(Jenny Krashin/Broadside)

(Jenny Krashin/Broadside)

Mason’s men’s basketball team’s 2012-2013 regular season came to a conclusion with a loss to the University of Delaware, with a final score 82-77. After a several week stint at the top of the CAA at the start of the season, Mason has fallen to finish in fifth place. However, due to sanctions against Towson University,barring them from postseason play, Mason is ranked fourth in the CAA tournament. They will start the first round against fifth seed Drexel on March 9.

The Delaware loss further perpetuates Mason’s rollercoaster season, which is out of control with inconsistency. Mason was up 74-69, with just over two minutes to go, and let up an 11-zero run that cost them the game.

All season long, Mason has been hot and cold but often able to find a little bit of fire when they need it most. However, the last two games of the season are proof that it sometimes comes too little too late.

Mason was down by as many as 10 points against Towson University on Jan. 23, before coming back in the last minute to go into overtime. However, the momentum Mason had started was lost as the Patriots only put up two points in five minutes of play.

Patriot number four, Erik Copes, had a fantastic night featuring a double double with a career high 15 rebounds. However, the Patriots weak shooting percentage of 39.7 could not compete with Towson’s 49.2. On March 2, the Patriots let the Blue Hens also shoot 49 percent from the field, and put up 43 percent themselves.

The shooting percentage, while not awful, will have to be consistently better than their opponents throughout the tournament for the Patriots to win it all. Throughout several of their last few games, the Patriots have been letting their opponents shoot upward of 50 percent. Top teams in the nation shoot an average around, and often above, 50 percent such as Indiana, Gonzaga or the University of Florida. Mason is 15-2 when they win the shooting percentage battle. Additionally, the Patriots will have to perform better on rebounds.
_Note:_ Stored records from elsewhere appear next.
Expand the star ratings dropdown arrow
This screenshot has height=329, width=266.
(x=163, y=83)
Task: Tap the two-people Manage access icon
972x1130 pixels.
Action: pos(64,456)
“We lose when we do not rebound well,” said Patriots’ head coach, Paul Hewitt.

Mason is 13-6 when out rebounding their opponents and 4-6 when they lose at the boards. The connection here is when Mason is not getting an offensive rebound they are missing a second chance to make up on their shooting percentage and to take away from their opponents’.

“I had 15 rebounds, but I should have had 20,” Copes said.
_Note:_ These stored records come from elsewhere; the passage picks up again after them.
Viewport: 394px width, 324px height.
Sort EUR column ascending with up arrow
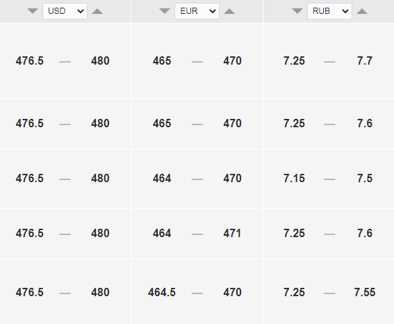pyautogui.click(x=229, y=11)
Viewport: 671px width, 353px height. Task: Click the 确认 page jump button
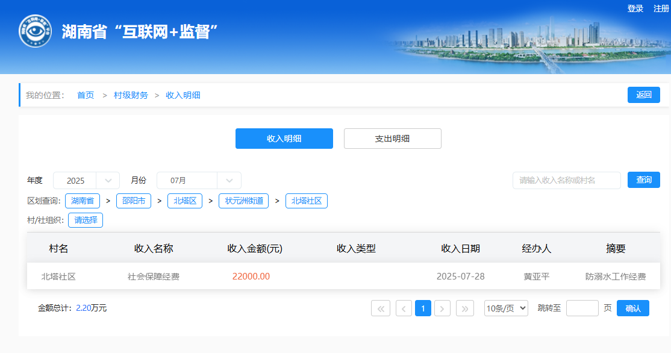[632, 308]
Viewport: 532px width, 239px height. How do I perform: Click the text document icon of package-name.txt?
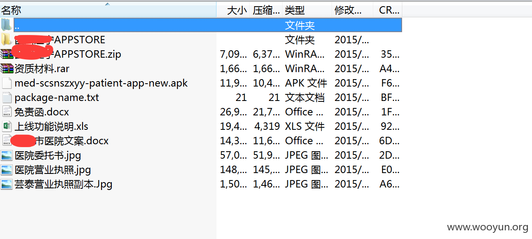coord(7,97)
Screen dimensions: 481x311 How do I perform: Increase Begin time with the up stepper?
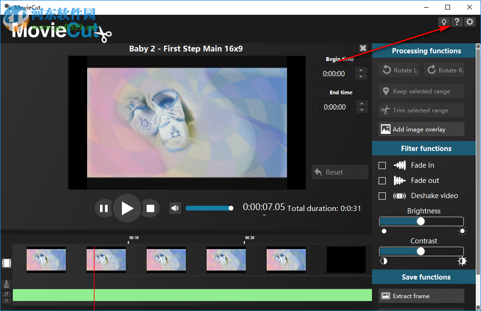point(362,71)

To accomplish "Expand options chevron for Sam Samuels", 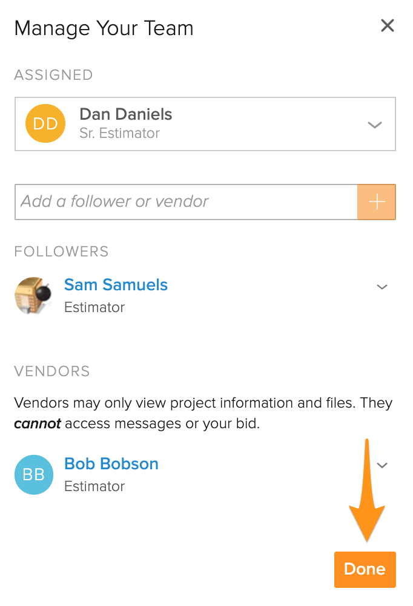I will (382, 287).
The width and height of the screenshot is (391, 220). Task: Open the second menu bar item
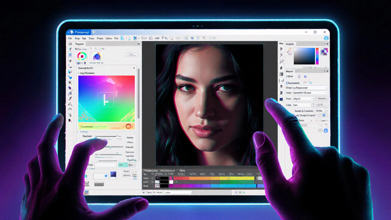[77, 39]
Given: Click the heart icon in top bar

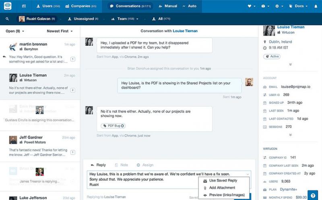Looking at the screenshot, I should [250, 6].
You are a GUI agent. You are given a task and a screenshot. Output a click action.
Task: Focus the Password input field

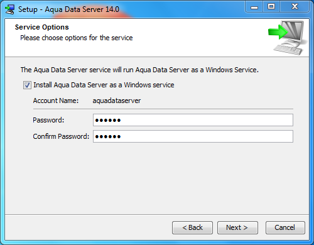point(193,120)
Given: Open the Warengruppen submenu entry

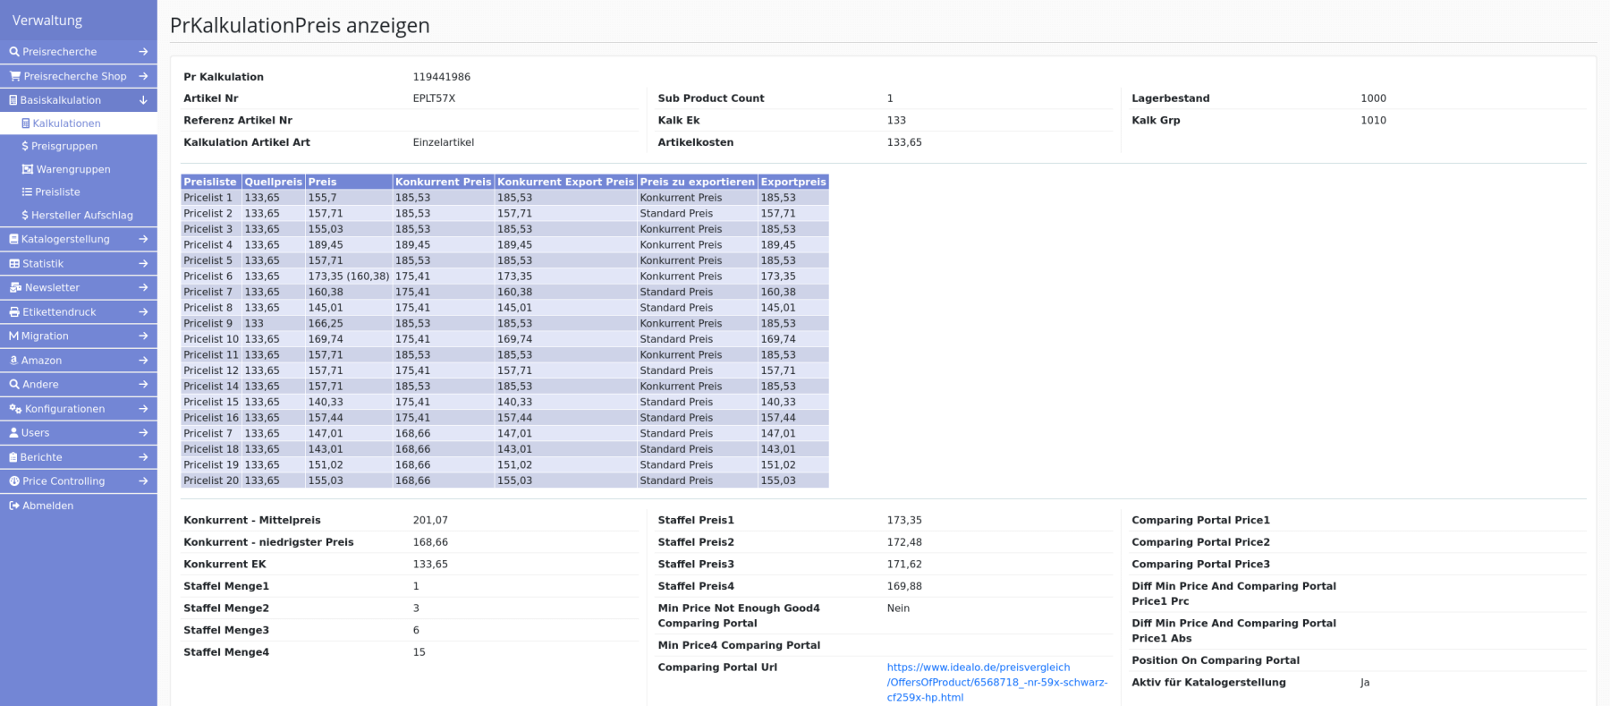Looking at the screenshot, I should 72,169.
The struggles and things to focus on are different in each game, but in every game shooting well and rebounding are key. Mason will have to plan accordingly for each game and hope they can find some consistency in performing it throughout the entire game.

“We had a plan but it didn’t work for us in the first half … It worked for three of the four halves we’ve played them [Towson],” Hewitt said.
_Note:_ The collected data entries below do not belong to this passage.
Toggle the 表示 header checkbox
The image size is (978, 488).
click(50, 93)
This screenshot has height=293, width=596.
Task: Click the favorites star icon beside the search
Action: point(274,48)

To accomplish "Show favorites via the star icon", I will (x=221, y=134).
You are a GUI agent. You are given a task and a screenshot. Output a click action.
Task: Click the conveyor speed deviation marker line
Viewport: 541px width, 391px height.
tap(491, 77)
If Mason wants to make the NCAA, they have to win the CAA. If they want to win the CAA, they are going to have to rebound and shoot well for three tough games. A win against Drexel means a matchup against Northeastern, regular season champions and the tournament’s number one seed, on March 10. The winner of that game plays for all the marbles a day later against either James Madison University, Hofstra, William and Mary or Delaware, depending on how the rest of the bracket plays out.